On March 14, 1947, the Navy took over four B-29-BWs for long-range search missions. The designation P2B-1S was assigned. They were assigned Navy Bureau of Aeronautics numbers as follows:
Boeing B-29-90-BW Superfortress 44-87766 to USN as P2B-1S BuNo 84031
Boeing B-29-95-BW Superfortress 45-21787 to USN as P2B-1S BuNo 84029
Boeing B-29-95-BW Superfortress 45-21789 to USN as P2B-1S BuNo 84028
Boeing B-29-95-BW Superfortress 45-21791 to USN as P2B-1S BuNo 84030
Later, one of the P2Bs (84029) was modified as the carrier aircraft for the Douglas D-558-II Skyrocket high-speed rocket-powered research aircraft. The P2B aircraft was named "Fertile Myrtle" and carried the NACA number of 137. The bomb bay was extensively modified to carry a D-558-II nestled underneath the belly. The research aircraft was dropped in flight from the bomb bay cradle, and the rocket engines were fired once the plane had fallen free of the P2B.
The first D-558-II launch took place on September 8, 1950 with test pilot William B. Bridgeman at the controls of the research aircraft and George Jansen at the controls of the B-29. A series of Skyrocket launches took place over the next few years, each one further exploring the outer reaches of the flight envelope. The D-558-II exceeded Mach 2 for the first time on November 20, 1953 with test pilot Scott Crossfield at the controls. The last Skyrocket flight took place in December of 1956.
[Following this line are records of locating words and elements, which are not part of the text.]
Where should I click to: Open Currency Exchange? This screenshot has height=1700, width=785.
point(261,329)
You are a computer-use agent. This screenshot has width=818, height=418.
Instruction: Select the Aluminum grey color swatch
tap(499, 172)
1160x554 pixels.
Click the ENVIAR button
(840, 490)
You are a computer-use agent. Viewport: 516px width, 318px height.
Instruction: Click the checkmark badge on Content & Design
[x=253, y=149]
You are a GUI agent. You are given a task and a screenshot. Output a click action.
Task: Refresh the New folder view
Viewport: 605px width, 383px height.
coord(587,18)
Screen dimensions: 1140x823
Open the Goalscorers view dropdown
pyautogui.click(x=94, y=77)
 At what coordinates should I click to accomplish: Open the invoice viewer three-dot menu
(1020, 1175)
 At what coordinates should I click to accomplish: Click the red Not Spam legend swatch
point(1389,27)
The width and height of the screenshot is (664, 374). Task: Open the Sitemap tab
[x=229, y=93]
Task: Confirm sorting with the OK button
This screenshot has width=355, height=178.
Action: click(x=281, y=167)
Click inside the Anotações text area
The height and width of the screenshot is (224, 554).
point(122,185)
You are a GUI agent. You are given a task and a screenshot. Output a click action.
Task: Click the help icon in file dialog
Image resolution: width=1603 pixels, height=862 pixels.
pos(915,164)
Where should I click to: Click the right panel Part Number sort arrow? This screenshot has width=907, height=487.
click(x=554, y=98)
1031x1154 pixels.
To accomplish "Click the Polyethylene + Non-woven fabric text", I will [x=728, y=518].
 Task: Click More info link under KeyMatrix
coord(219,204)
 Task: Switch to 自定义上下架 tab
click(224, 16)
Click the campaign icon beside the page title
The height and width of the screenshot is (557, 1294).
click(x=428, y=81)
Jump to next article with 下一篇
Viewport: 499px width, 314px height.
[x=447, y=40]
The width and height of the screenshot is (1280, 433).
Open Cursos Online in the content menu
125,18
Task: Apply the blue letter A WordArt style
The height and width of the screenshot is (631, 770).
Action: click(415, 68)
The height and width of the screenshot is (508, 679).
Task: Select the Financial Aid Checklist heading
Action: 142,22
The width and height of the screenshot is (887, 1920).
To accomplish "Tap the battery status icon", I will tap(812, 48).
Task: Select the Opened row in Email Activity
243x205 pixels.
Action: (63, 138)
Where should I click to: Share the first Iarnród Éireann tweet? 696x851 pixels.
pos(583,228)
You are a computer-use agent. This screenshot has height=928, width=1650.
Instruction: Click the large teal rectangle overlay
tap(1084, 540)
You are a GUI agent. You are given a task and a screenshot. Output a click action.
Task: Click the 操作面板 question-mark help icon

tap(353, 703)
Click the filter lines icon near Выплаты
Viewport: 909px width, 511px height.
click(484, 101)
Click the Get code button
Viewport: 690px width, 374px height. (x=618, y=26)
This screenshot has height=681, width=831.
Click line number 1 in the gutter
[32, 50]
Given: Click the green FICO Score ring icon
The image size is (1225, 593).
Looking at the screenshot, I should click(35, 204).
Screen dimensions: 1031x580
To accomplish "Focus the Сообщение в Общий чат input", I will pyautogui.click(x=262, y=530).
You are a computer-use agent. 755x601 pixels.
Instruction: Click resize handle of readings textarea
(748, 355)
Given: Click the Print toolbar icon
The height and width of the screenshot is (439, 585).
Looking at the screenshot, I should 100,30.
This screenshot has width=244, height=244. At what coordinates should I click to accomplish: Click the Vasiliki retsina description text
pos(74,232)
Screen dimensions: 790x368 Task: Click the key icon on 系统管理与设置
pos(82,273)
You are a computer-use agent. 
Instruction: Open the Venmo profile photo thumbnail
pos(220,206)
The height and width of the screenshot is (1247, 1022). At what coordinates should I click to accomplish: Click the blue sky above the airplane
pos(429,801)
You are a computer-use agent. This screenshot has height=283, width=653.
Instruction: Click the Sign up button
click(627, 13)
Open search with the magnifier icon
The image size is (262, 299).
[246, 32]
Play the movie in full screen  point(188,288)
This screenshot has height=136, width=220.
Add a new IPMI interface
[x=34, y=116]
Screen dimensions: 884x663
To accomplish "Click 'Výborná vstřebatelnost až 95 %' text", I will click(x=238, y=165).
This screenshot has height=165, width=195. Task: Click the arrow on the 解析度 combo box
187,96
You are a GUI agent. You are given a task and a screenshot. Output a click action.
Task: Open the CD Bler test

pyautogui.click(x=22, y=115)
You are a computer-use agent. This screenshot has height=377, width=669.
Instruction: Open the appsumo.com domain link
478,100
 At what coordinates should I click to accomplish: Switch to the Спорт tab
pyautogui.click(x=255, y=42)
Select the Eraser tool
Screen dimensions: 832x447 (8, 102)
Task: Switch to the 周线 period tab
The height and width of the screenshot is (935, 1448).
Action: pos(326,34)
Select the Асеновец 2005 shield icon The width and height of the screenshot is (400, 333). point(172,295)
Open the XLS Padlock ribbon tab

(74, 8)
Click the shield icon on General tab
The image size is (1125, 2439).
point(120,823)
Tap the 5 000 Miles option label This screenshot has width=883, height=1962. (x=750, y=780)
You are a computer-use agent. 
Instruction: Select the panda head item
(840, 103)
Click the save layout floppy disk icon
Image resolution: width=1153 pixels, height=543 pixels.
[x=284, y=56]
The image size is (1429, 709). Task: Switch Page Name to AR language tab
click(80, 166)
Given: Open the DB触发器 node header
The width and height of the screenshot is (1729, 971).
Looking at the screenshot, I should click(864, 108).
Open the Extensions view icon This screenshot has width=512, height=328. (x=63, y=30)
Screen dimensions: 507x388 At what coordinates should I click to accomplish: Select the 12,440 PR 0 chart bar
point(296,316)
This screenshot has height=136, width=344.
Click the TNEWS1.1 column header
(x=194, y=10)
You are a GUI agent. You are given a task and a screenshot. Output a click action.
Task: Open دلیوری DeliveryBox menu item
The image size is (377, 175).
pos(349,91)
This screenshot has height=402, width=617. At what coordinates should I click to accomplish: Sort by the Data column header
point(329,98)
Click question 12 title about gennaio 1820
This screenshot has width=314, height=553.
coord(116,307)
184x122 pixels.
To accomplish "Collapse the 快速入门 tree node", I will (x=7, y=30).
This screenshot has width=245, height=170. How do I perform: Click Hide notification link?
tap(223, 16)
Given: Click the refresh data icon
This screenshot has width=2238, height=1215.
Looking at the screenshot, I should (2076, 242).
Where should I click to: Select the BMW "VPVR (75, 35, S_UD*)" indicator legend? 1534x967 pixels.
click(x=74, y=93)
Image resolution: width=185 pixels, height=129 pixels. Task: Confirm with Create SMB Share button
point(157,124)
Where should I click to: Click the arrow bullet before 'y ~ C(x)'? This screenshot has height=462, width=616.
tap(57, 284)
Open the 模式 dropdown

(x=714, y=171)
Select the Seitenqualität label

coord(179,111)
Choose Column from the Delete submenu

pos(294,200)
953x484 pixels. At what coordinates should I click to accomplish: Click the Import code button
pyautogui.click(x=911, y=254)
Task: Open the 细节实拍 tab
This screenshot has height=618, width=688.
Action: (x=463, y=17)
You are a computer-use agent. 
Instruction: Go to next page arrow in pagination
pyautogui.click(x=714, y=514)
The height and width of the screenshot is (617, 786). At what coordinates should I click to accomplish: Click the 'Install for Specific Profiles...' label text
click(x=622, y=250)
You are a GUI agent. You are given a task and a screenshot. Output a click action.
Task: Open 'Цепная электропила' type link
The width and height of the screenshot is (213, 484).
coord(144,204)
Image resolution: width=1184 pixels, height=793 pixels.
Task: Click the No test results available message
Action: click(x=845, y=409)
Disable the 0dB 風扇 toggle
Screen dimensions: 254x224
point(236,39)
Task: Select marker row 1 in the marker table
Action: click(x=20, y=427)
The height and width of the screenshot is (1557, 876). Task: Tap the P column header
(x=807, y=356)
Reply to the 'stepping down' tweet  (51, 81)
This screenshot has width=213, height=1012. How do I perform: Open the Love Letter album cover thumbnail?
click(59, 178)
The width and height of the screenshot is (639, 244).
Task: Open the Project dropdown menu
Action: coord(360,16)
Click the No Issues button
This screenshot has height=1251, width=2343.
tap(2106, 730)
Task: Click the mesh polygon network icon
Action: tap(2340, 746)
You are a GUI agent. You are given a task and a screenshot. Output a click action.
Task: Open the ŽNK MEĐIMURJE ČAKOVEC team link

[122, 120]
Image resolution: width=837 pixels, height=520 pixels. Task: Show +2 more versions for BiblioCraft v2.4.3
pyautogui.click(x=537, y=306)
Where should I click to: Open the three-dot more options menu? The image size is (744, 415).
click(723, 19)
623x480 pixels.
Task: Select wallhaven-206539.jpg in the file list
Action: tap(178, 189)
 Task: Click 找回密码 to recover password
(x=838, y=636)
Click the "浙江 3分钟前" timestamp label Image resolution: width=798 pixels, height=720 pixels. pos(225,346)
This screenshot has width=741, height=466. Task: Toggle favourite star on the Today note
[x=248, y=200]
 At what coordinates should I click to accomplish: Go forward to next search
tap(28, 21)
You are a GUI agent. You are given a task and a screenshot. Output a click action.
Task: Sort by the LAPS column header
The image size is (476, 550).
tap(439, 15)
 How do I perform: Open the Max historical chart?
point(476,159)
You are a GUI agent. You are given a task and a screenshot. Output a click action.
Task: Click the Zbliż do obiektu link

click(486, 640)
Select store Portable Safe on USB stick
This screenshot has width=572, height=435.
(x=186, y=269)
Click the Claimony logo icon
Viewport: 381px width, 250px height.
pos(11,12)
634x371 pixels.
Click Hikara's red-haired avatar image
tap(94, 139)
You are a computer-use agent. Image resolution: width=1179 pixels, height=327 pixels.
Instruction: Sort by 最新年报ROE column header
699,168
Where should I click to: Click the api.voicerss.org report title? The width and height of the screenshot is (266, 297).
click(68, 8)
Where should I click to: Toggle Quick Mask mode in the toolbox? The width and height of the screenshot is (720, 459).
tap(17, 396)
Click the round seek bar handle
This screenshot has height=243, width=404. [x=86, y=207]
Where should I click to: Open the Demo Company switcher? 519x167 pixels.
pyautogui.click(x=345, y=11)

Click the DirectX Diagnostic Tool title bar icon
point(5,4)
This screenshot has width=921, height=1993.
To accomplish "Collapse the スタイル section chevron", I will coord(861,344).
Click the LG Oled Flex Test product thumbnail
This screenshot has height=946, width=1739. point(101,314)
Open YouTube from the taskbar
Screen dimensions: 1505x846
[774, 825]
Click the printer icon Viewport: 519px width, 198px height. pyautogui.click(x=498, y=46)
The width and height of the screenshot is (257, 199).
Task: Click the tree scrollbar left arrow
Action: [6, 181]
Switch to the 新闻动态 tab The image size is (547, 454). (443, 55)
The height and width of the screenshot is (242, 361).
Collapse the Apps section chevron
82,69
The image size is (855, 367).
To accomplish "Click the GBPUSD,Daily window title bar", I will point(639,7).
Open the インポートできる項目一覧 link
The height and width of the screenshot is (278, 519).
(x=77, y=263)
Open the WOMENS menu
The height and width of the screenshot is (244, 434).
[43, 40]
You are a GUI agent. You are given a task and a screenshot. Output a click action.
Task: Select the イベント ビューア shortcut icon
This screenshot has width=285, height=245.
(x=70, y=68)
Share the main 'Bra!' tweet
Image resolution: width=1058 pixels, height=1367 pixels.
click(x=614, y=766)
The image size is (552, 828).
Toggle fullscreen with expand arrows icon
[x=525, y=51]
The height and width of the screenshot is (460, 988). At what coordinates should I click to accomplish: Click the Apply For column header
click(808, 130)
Former P2B-1S 84029 "Fertile Myrtle" was eventually sold to a civilian owner, a museum in Oakland, California. This was the only example of a flyable B-29 ever being sold by the Air Force to a civilian operator. This B-29 was flown on rare occasions under the civil registration N91329. After many years of inactivity, it was sold to the Kermit Weeks Aviation Museum of Miami, Florida. It was transported there disassembled in 1987. It was registered with the Weeks Museum as N29KW.